What you can say in defense of America’s wild horses
A Wildlife Article from All-Creatures.org

FROM Fund for Horses
May 2021

Our tax dollars have been misused to remove the horses/burros off our public lands to be replaced with millions of cattle and sheep for far too long.

Wild Horses
Wild horses - whose spirits have not been broken...

America’s wild horses are a national treasure, belong to us — the citizens of America — and have a federal law in place solely to preserve and protect them. However, this law is continually ignored and violated in a wide range of ways while the federal government looks the other way.

Wild horse lovers and advocates are often called upon to take action and speak up on their behalf. The Letter to the Editor of the Seattle Times below is a job well done. Newspapers limit the number of words you can use in a Letter to the Editor, and because the writer’s letter below is precise, succinct and impactful. We hope it will inspire you.

Letters to the Editor, The Seattle Times

Re: “Wild horses adopted under a federal program are going to slaughter” [May 15, Nation & World]

The Bureau of Land Management (BLM) has reached a new cruel low with its Adoption Incentive Program (AIP), paying unscrupulous people to “adopt” wild horses and burros who then sell them to kill buyers all while telling the public they don’t send them to slaughter. Our tax dollars have been misused to remove the horses/burros off our public lands to be replaced with millions of cattle and sheep for far too long.

The BLM is preparing more roundups, leaving very few behind, and wants to use all kinds of birth control, some untested, as reported by the American Wild Horse Campaign.
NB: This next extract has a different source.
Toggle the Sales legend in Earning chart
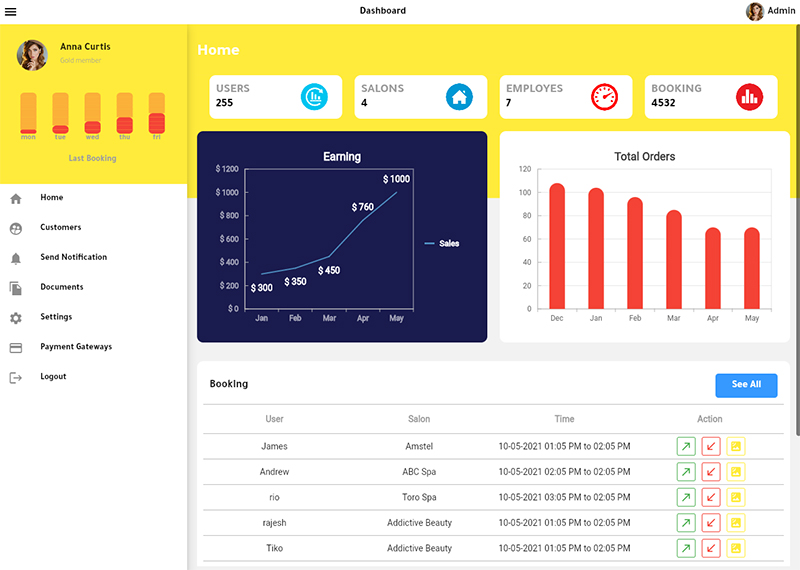Image resolution: width=800 pixels, height=570 pixels. [442, 243]
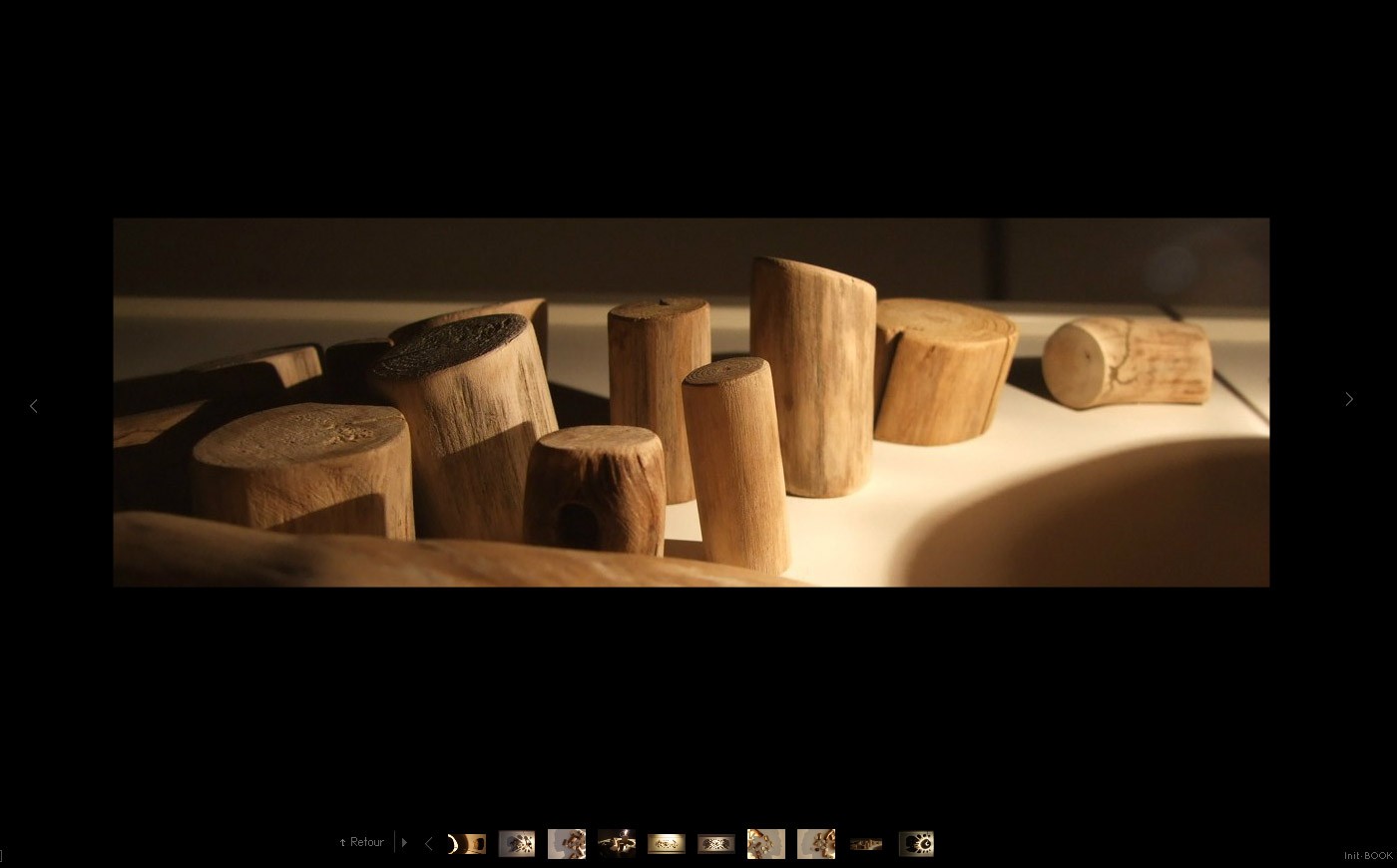Click the tall slanted log in photo
Image resolution: width=1397 pixels, height=868 pixels.
pyautogui.click(x=812, y=376)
That is a recipe for extinction. A 2017 Public Policy Polling national survey found that 80% of Americans want Congress to keep anti-slaughter protections in place. Our voices are ignored in favor of the ranching industry that thinks it owns our public lands.
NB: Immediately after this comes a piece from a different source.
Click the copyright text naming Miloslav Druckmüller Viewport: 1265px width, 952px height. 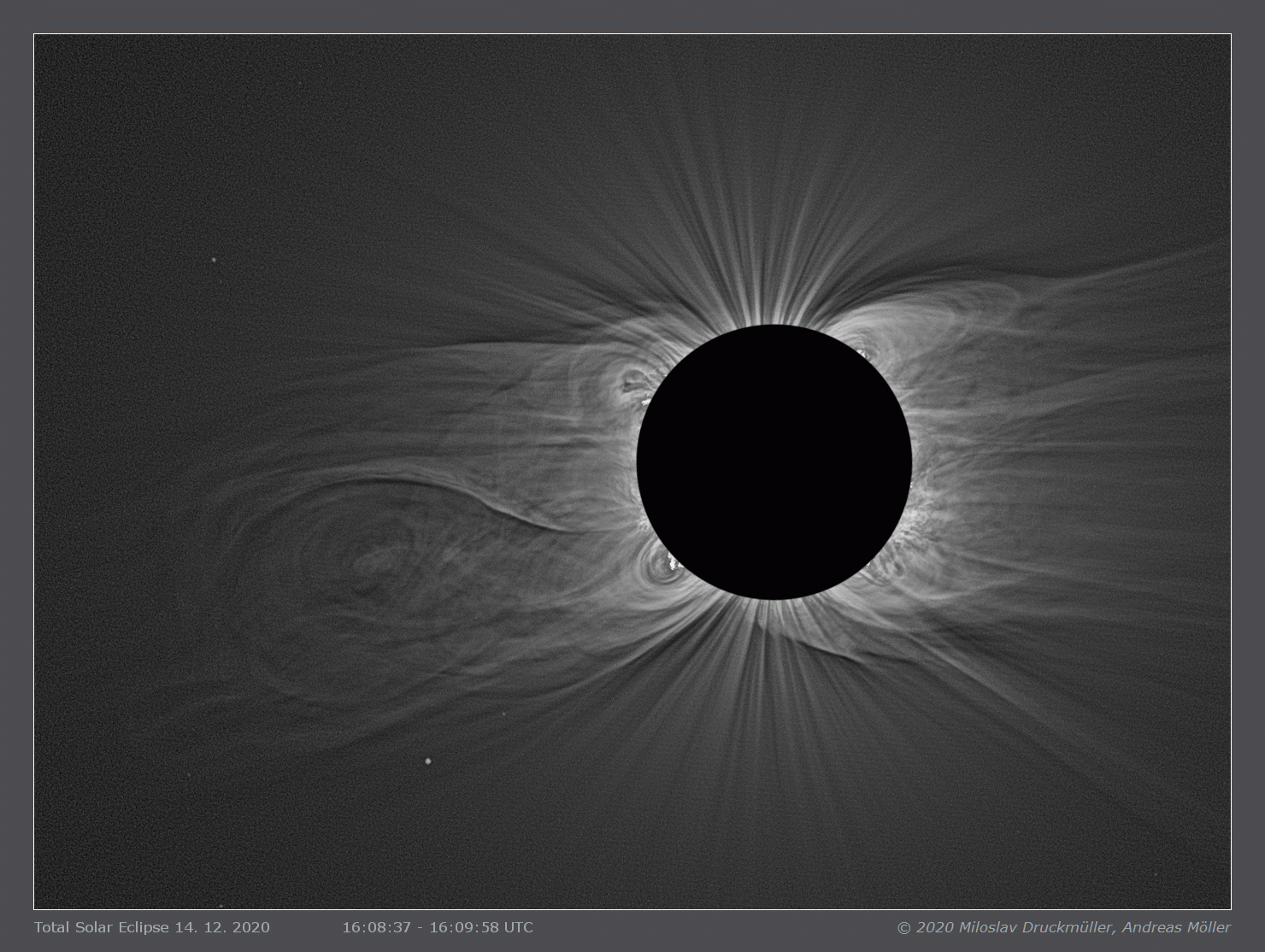[1064, 927]
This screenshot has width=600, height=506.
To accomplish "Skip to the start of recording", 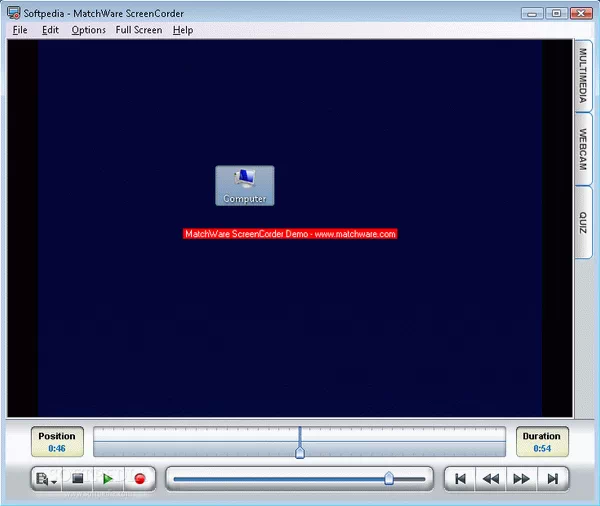I will click(x=459, y=479).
If taxpayers want this cruelty to stop, I urge them to contact their senators, representatives and the Department of Interior and tell them to rescind the AIP immediately, stop the roundups and reduce the ranchers’ grazing allotments. The millions of livestock are the ones degrading the landscape, not the thousands of horses/burros.

Gayle Janzen, Seattle

The Wild Free-Roaming Horses and Burros Act (WFRHBA) was established in 1971 to protect wild horses and burros on federal land, placing them under the jurisdiction of the Bureau of Land Management (BLM) and U.S. Forest Service (USFS).